## SHORT TASK A
Translate this sentence from the forum thread about splitting a country-and-year string into Spanish: "Because there are always numbers at the end of the string, I do know the position the string should be split at from the right side but not from the left side."
## SHORT TASK B
Reproduce the part of the forum thread about splitting a country-and-year string that opens with the words containing "Because there are" and closes with "the left side.".

## SOURCE TEXT

---------------

I have a string variable called country with a value which can be for example Afghanistan2008, but it can also be Brasil2012. I would like to create two new variables, one being the country part and one the year part .

Because there are always numbers at the end of the string, I do know the position the string should be split at from the right side but not from the left side.

Could I use something like:

gen(substr("country",-4,.))

If not, could anyone tell me how to split an entire column of such variables into a country and a year variable? I would also like to keep the original variable.

up vote 2 down vote accepted

You can use a regular expression:

clear
set obs 2

generate string = ""
replace string = "Afghanistan2008" in 1
replace string = "Brasil2012" in 2

generate country = regexs(0) if regex(string, "[a-zA-Z]+")
generate year = regexs(1) + regexs(2) if regex(string, "(19|20)([0-9][0-9])")

---------------

## DATASET CONTENT
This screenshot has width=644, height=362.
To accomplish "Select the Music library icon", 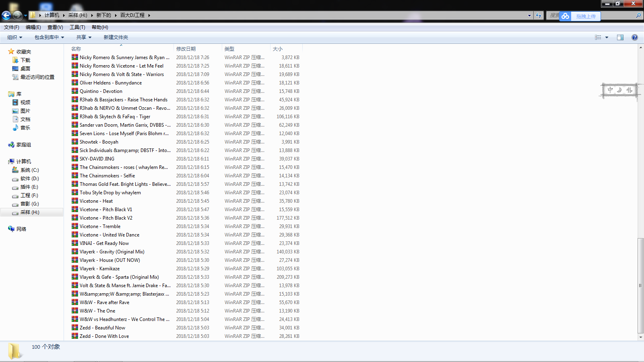I will [x=16, y=128].
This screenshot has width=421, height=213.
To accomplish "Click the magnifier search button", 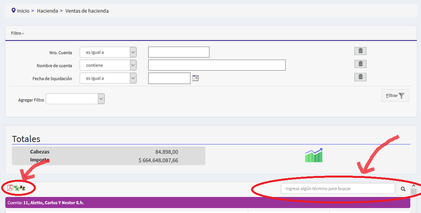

---------------

## FULL SOLUTION A
Como siempre hay números al final de la cadena, sé en qué posición debe dividirse la cadena desde el lado derecho, pero no desde el lado izquierdo.

## FULL SOLUTION B
Because there are always numbers at the end of the string, I do know the position the string should be split at from the right side but not from the left side.